NNM monitors, supervises, fixes targets, and guides the nutrition-related interventions across the Ministries. It will strive to reduce stunting, undernutrition, anaemia, and low birth weight babies.

 It aims to create synergy, ensure better monitoring, issue alerts for timely action, and encourage States/UTs to perform, guide, and supervise the line Ministries and States/UTs to reach the goals. The strategy for implementing this begins at the grassroots level and is based on intense monitoring for compliance with the Convergence Action Plan. The Convergence Action Plan aims to link the various services provided at different growth stages of pregnancy and early child life including the crucial intervention packages available for the first 1000 days of childbirth and pre and post-delivery support to mothers provided by different Departments/Ministries (such as PMMVY, ANC, PNC, Home visits of ASHA/AWW, Vaccination, etc.), and also at State/Union Territory, District, and Block levels. NNM has three phases from 2017–2018 to 2019–2020. Its targets include reducing stunting, undernutrition, anaemia (among young children, women, and adolescent girls) and low birth weight by 2, 2, 3, and 2% per year, respectively. Although the target to reduce stunting is at least 2% p.a., the mission would strive to achieve reduction in stunting from 38.4% (NFHS-4) to 25% by 2022.

Conclusion

Among the developing countries, India has one of the highest numbers of malnourished children. Nearly half of all children in India are malnourished and each year almost a million children die before one month of age. Many new mothers are adolescents, most of whom are anaemic. Compared to the global average, these mothers gain only half as much weight during pregnancy. Maternal and child mortality and malnutrition rates in India are also alarmingly high. Sixty million children are too short for their ages and half of those are too thin (acutely malnourished). Prevalence of undernutrition is still very high in India despite reduction, according to UNICEF, from 40 to 29% between 1990 and 2009.

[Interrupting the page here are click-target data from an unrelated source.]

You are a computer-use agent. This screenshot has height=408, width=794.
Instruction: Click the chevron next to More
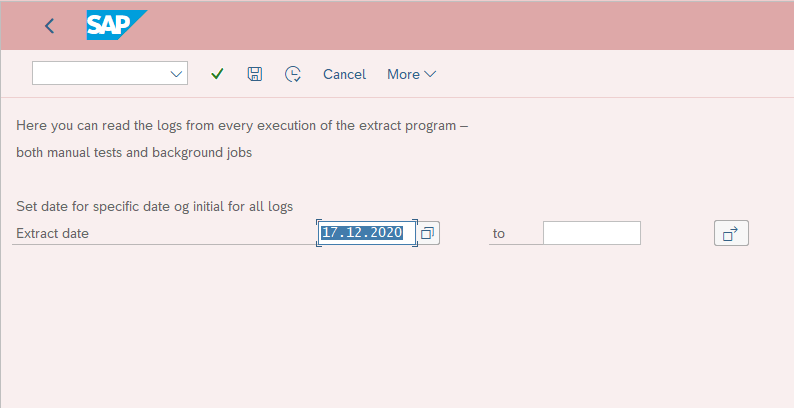pyautogui.click(x=430, y=74)

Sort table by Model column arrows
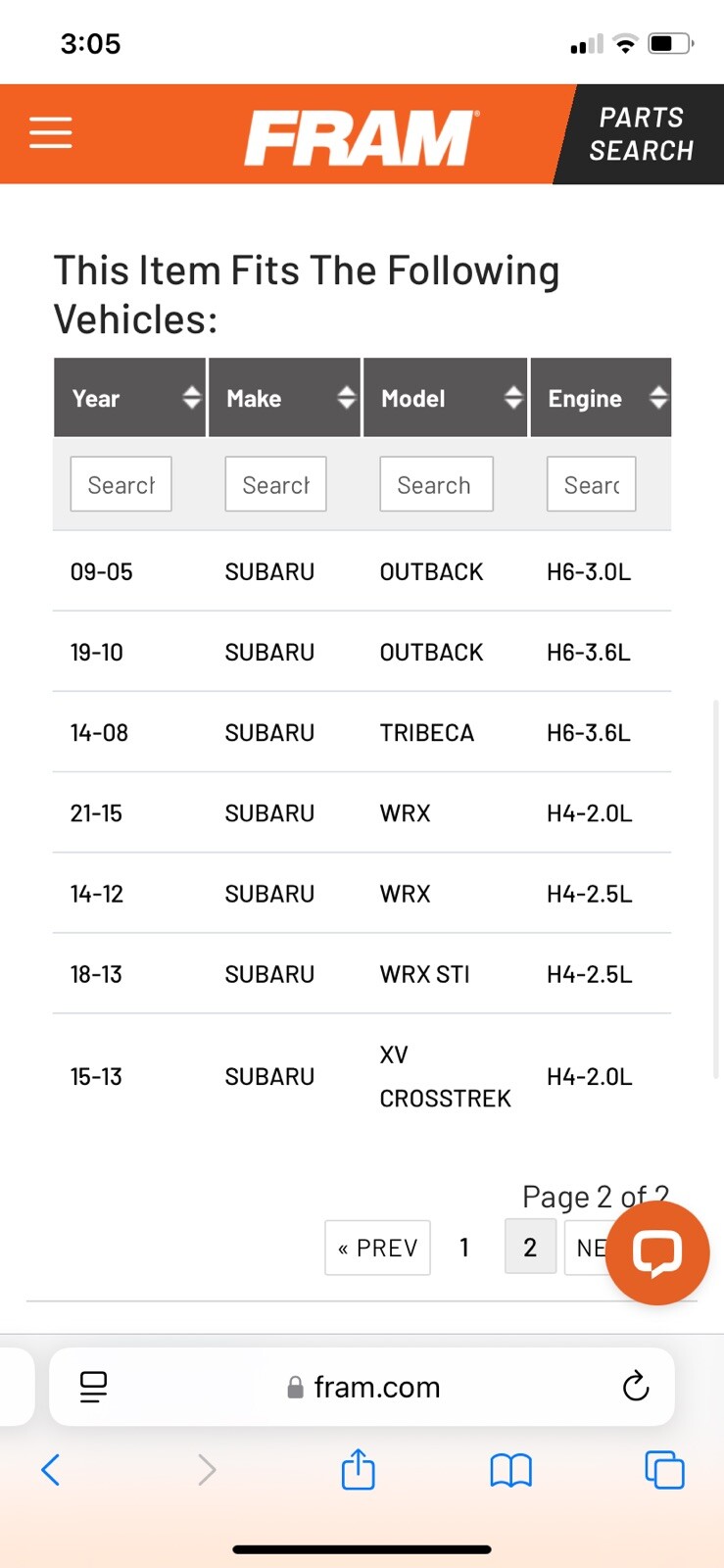513,397
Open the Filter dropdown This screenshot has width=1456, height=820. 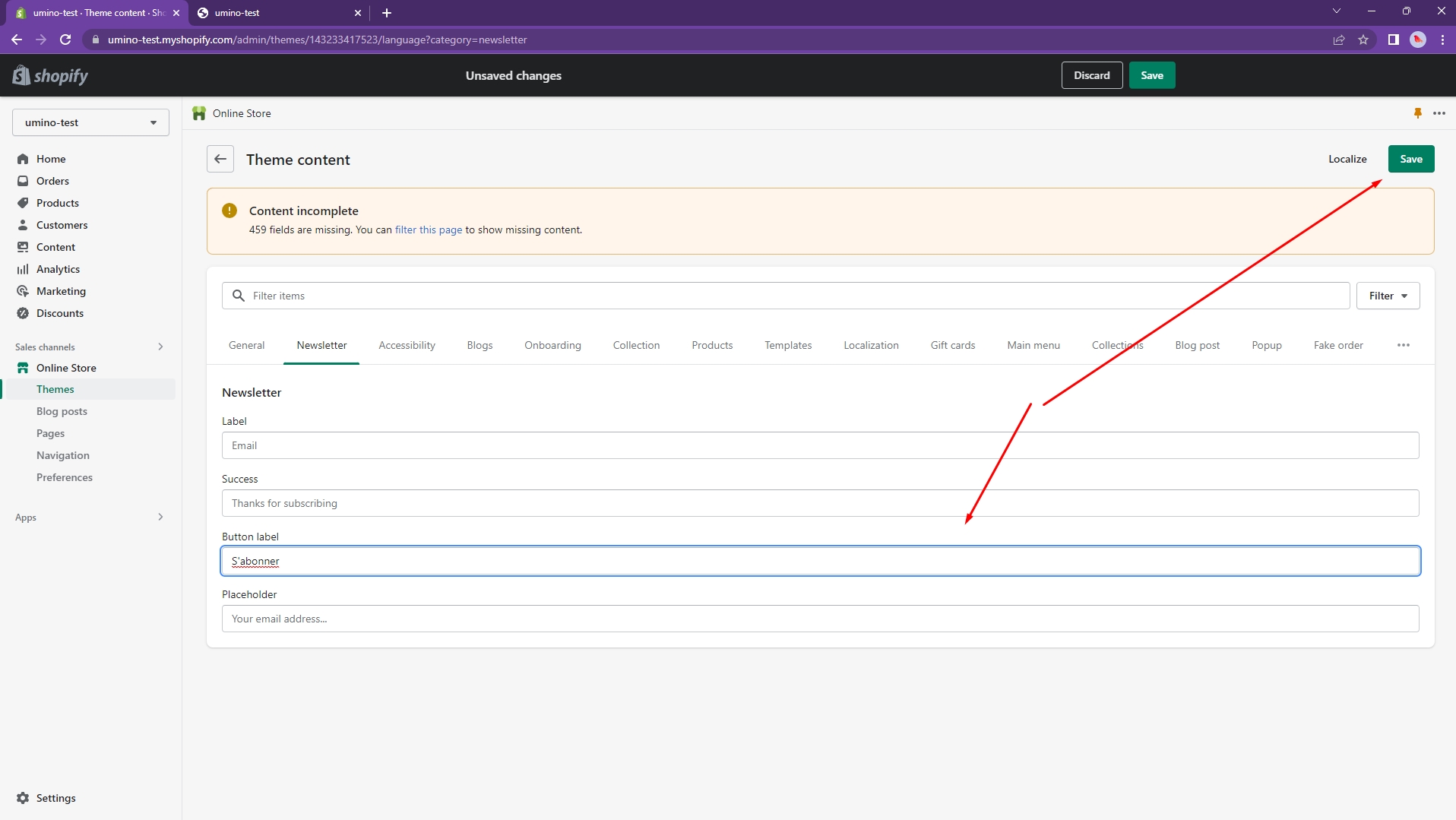coord(1388,296)
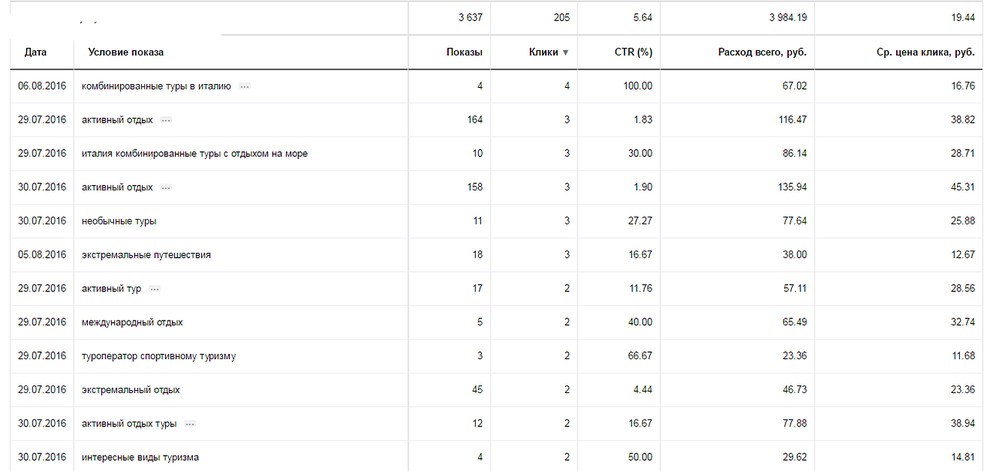Click the sort arrow beside Клики header
Screen dimensions: 987x471
566,52
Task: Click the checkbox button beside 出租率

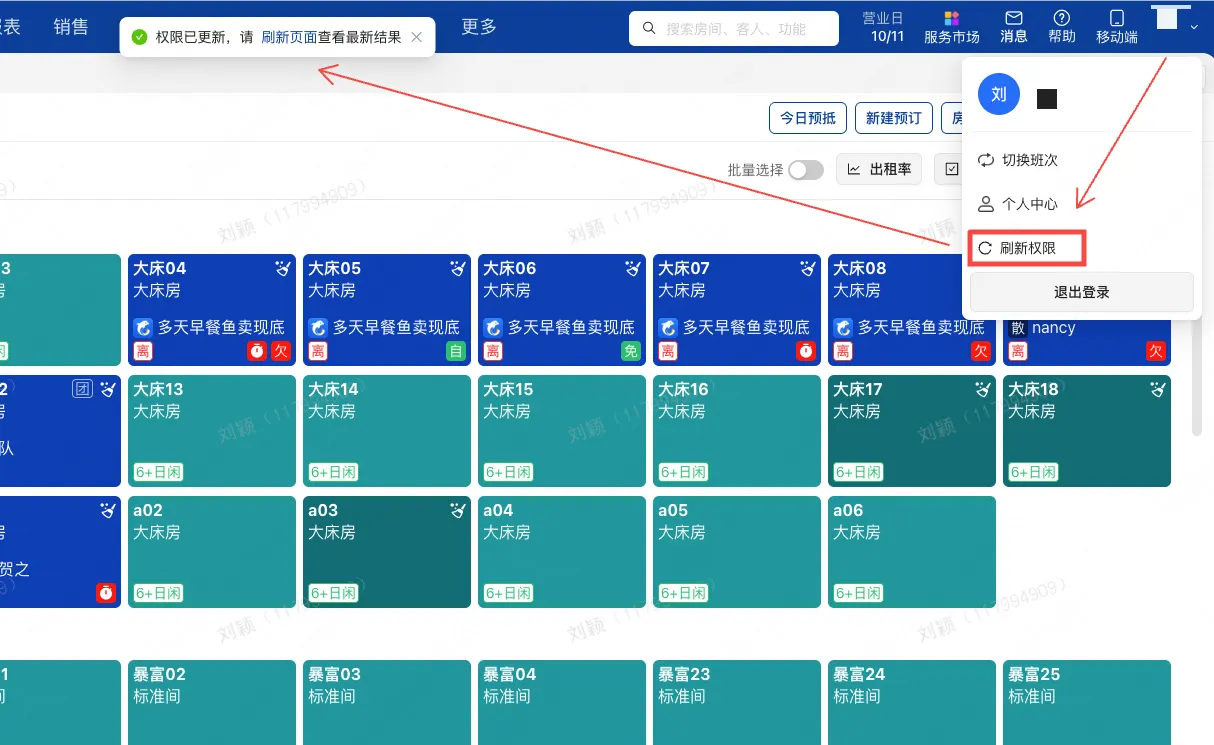Action: coord(952,169)
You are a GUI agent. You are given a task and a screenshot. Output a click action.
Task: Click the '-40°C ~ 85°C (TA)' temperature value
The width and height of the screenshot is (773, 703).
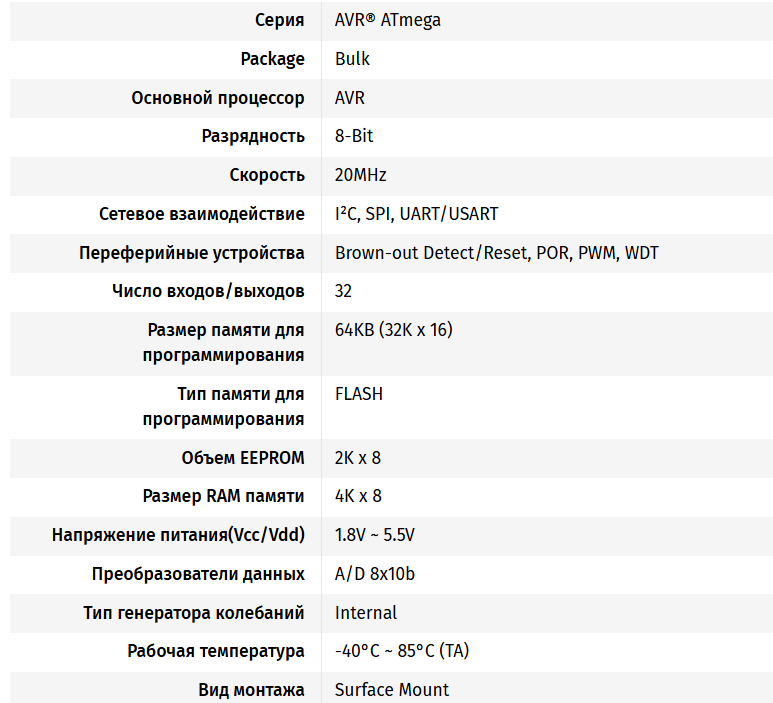point(402,651)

In comparison with developing countries with similar health profiles India fares well in terms of infant mortality rate (IMR) and under five mortality rate (U5 MR). India fares poorly when underweight in under-5 children is used as an indicator for food security with rates comparable to that of Sub-Saharan Africa. Over the last few years, the Government of India has recognised this and has expanded, consolidated—and also introduced various programs to combat child malnutrition. There still exist some issues and challenges with these interventions. Even so, awareness of these interventions and some lessons derived from them can be useful for countries that are poised to improve child malnutrition in similar settings.